E devo dire che questo mio non chiederti niente ha funzionato, e tu un giorno mi hai detto “pranziamo insieme”, e casa tua presa in affitto era vuota di tutto, ma i tuoi vestiti, e gli asciugamani, e gli stivali di equitazione, l'elastico per i capelli, il tuo bikini steso ad asciugare, la tazza sporca di caffè nel lavandino, e il letto sfatto e tu che cucini rapida e canticchi e fai domande, e metti piatti e bicchieri di plastica sulla tovaglia scolorita e poi la bocca vicinissima e il luccichio, il luccichio dentro di me e sul mio corpo, e i nostri abiti sul pavimento, e il letto sfatto, il letto sfatto, e la tua benda sulla caviglia, il batticuore, i bianchi bianchissimi triangoli sui tuoi seni, le vocali della tua gola, l'odore, il rompersi delle linee rette, il bocciolo, il fiore, morirti sul petto.
E l'impossibilità di salutarti, fingere di dormirti accanto, il luccichio socchiuso nel tuo sonno, il fianco che scalo come un monte, io, un niente, affamato, assetato.
Il ripetersi dei giorni, che vanno velocissimi, nemici, ed io per caso nella tua vita, ed io per caso ora qui, ad aspettarti, tutta la notte, che tu non lo sai, che aspetto che tu finisca le valigie e che tu non le finisca mai, per incontrarti per caso, mentre esci di casa, e tutto quello che ho visto chiuso nei trolley che ti trascinerai dietro, e il letto riordinato nella casa vuota davvero, e la tazza del caffè pulitissima e messa a posto ad asciugare, e il fiore spalancato in tutta la sua più sfacciata bellezza, e la tua caviglia senza benda, più chiara lì nel punto in cui era negato il sole, e la linea del tuo corpo, le cose che già so, il nitrire dei cavalli bianchi, e tu che andrai via e aprirai un'altra porta, ed una casa vera, che parla tutta, tutta, in ogni angolo, di te, nella quale io non sono, e per caso io avrò fame e tu mi inviterai a pranzo, e farò tutti i chilometri del mondo, per quel luccichio senza il quale non vedo, e non ci sarà il mare ma un centro commerciale, una metropolitana, una piazza con la fontana spenta, ma guarda che coincidenza, il mio posto, guarda, è proprio questo, qui, tu, io, ci siamo accanto. Mi hai, tuo, accanto.
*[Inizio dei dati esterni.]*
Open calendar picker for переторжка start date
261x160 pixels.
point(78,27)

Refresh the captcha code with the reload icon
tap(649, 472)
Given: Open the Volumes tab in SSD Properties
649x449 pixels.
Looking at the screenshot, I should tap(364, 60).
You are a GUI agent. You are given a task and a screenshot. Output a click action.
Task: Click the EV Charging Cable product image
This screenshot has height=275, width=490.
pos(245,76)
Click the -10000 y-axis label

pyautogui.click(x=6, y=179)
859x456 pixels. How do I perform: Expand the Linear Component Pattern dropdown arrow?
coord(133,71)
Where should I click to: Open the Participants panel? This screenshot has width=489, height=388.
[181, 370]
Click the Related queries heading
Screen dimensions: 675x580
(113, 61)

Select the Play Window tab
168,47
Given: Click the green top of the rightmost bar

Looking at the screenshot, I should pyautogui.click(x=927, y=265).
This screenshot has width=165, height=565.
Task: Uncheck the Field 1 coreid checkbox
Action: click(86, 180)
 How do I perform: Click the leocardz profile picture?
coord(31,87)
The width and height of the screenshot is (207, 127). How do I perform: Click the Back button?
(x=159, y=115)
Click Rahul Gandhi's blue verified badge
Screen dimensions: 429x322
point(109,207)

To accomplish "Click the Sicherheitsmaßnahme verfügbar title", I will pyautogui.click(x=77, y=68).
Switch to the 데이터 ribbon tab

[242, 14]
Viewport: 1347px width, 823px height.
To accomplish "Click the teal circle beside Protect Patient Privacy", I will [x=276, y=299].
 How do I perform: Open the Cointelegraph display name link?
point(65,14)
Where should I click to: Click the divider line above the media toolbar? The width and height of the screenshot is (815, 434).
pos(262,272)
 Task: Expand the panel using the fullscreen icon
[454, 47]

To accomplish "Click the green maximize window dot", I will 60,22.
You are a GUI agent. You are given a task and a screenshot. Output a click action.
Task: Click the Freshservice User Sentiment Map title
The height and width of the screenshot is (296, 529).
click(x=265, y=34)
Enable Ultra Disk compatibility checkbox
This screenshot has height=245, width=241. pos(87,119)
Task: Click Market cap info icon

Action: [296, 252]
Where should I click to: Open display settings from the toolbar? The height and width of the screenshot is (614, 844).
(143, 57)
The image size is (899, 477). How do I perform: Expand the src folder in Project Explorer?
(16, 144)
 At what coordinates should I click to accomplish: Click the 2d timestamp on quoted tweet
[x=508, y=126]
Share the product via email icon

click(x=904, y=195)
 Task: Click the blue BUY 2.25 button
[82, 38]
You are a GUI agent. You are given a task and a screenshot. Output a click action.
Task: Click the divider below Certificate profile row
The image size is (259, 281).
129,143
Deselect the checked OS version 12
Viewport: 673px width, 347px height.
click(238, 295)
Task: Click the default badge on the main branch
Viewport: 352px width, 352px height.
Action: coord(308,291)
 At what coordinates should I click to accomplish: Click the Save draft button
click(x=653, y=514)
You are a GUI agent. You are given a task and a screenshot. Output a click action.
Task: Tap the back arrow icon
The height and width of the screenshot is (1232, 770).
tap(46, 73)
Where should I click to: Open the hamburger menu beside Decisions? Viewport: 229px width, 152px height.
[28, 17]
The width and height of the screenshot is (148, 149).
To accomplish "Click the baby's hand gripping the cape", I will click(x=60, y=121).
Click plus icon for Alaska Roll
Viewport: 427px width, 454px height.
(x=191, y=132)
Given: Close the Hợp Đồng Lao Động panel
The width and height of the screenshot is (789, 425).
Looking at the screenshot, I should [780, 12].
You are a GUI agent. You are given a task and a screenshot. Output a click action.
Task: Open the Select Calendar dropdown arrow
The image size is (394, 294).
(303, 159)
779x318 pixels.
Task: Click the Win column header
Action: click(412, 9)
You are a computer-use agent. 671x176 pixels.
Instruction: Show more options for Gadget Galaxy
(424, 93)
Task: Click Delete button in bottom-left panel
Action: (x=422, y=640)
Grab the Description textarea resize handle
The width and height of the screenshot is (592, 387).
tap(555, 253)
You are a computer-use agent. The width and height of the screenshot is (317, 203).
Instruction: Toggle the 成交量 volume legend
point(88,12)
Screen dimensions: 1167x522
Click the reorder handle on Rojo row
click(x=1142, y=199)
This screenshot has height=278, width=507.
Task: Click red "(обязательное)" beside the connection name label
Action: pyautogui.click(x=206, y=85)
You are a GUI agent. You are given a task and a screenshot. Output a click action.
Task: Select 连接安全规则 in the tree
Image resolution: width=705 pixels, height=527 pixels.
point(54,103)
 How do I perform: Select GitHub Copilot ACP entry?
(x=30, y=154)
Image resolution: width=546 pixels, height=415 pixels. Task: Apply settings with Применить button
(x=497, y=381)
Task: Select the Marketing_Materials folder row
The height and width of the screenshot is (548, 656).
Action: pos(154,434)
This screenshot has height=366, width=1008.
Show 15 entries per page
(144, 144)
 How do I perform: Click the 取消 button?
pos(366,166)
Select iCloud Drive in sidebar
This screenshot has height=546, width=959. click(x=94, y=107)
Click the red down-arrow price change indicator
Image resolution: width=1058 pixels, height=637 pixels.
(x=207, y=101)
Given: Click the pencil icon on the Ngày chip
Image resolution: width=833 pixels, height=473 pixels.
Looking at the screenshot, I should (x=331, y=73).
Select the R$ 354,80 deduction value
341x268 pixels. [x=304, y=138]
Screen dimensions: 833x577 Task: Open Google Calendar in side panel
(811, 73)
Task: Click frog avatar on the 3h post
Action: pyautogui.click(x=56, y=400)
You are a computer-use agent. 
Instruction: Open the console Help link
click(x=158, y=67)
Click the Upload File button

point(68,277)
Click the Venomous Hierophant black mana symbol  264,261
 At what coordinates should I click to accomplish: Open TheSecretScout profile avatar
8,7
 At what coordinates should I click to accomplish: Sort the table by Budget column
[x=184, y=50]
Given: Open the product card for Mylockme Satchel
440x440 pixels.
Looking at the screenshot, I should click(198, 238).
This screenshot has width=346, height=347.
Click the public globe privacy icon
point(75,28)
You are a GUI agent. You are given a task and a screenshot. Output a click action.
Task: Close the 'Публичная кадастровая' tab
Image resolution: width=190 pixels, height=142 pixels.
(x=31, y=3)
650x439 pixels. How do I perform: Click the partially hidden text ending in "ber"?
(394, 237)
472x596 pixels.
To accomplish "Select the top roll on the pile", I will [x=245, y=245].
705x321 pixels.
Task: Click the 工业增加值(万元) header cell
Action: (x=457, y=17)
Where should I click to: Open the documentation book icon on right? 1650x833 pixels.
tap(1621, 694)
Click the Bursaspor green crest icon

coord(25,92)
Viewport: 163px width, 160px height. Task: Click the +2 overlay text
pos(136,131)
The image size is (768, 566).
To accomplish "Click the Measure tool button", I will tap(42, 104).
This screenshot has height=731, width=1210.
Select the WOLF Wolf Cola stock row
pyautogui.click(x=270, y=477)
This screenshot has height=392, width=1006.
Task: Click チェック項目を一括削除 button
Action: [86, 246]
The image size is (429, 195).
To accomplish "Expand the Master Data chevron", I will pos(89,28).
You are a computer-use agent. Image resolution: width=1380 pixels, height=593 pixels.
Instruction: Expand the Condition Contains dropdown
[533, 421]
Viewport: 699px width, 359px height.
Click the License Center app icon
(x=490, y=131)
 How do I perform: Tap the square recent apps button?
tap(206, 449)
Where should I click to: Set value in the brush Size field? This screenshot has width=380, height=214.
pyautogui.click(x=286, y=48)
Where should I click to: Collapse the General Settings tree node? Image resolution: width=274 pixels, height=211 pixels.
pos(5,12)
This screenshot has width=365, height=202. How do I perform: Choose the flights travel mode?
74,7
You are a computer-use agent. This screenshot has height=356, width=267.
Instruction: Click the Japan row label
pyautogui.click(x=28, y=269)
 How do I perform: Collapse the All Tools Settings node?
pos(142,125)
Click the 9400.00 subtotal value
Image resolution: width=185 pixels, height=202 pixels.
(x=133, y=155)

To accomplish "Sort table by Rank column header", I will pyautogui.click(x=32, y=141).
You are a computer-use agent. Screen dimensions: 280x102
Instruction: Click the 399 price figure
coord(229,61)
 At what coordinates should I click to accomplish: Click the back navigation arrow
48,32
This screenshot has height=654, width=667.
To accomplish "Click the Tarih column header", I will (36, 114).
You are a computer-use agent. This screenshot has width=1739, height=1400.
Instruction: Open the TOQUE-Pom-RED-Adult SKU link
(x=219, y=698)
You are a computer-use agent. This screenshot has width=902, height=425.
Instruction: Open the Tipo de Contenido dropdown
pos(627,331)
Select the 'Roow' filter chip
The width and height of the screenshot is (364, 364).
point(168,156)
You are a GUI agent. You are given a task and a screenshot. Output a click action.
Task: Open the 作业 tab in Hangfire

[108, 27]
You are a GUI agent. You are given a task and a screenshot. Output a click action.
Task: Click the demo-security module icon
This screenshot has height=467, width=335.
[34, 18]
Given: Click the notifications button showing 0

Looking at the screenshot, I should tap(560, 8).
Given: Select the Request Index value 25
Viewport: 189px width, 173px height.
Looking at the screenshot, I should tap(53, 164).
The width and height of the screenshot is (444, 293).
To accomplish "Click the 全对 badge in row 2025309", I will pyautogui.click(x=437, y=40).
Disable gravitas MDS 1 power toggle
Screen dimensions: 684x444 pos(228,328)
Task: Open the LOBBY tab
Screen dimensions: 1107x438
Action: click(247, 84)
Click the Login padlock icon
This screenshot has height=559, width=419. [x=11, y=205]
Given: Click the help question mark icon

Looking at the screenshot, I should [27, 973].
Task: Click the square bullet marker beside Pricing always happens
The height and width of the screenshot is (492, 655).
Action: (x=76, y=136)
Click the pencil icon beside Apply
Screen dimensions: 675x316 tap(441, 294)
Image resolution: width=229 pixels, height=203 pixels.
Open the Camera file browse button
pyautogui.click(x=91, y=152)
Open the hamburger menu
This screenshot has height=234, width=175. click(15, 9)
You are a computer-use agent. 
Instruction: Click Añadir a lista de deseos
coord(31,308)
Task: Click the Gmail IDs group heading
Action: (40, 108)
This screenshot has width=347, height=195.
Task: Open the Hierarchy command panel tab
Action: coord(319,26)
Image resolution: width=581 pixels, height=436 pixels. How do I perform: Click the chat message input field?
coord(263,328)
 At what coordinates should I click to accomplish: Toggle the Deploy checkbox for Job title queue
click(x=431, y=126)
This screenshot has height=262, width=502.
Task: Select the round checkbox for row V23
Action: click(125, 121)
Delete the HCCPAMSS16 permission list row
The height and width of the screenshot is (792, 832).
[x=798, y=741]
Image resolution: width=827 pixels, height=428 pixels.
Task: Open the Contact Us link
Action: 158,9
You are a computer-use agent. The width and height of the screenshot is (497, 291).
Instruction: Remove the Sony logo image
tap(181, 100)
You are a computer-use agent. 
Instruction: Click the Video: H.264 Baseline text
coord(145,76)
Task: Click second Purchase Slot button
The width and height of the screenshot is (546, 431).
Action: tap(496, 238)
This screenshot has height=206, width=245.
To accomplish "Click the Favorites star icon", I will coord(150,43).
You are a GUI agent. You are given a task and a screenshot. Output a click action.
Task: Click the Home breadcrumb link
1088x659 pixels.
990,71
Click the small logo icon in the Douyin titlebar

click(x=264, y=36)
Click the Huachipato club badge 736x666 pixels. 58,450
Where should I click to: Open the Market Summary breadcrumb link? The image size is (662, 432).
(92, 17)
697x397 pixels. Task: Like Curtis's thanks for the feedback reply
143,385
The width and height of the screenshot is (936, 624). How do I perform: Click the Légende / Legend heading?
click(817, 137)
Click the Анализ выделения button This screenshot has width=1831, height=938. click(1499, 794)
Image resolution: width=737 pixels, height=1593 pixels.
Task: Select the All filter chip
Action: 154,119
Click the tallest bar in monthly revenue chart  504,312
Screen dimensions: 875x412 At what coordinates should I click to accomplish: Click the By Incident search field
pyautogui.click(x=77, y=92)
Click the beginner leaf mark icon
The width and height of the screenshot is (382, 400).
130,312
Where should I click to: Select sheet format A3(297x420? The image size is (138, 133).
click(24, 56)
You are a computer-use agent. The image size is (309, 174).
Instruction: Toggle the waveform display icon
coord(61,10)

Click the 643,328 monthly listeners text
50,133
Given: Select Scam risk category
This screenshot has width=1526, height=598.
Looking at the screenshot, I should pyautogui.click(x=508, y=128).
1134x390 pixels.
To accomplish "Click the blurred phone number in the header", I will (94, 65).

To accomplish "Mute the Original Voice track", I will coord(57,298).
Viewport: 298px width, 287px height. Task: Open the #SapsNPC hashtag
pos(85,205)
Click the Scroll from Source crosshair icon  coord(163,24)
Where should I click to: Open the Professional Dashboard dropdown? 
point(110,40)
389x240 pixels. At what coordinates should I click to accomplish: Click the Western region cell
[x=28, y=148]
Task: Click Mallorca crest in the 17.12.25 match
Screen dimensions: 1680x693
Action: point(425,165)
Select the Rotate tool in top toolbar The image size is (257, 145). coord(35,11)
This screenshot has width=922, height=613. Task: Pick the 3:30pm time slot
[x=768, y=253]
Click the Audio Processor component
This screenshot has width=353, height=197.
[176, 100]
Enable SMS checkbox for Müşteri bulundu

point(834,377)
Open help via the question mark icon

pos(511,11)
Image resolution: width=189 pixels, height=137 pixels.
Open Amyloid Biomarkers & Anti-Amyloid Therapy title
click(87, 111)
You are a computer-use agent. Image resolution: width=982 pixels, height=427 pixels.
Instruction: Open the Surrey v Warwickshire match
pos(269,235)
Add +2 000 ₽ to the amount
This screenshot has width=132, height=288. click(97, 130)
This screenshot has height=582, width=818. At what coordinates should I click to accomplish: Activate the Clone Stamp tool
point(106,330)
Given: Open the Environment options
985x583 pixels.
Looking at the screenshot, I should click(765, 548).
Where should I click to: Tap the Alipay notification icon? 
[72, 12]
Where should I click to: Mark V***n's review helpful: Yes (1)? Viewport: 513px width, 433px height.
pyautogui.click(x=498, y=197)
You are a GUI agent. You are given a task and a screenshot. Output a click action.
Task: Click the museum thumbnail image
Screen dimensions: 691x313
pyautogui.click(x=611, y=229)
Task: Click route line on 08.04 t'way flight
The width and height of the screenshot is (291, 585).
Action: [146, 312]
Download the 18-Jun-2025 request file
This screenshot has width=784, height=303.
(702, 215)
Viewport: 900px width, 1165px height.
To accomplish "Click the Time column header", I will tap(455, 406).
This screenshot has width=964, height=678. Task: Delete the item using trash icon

“You know you're gold, you don't gotta worry none
Oasis child, born and so wild
Don't I know you better than the rest
All deception, all deception from you

Your love is stag in the white sand
Wilderness for miles, eyes so mild and wise
Don't I know you better than the rest
All deception, all deception from you

Any way you run, you run before us
Black and white horse arching among us

Your love is stag in the white sand
Oasis child born into a man
Don't I know you better than the rest
All deception, all deception from you

Wilderness for miles, eyes so mild and wise
Oasis child, born and so wild
Don't I know you better than the rest
All deception, all deception from you

Any way you run, you run before us
Black and white horse arching among us.”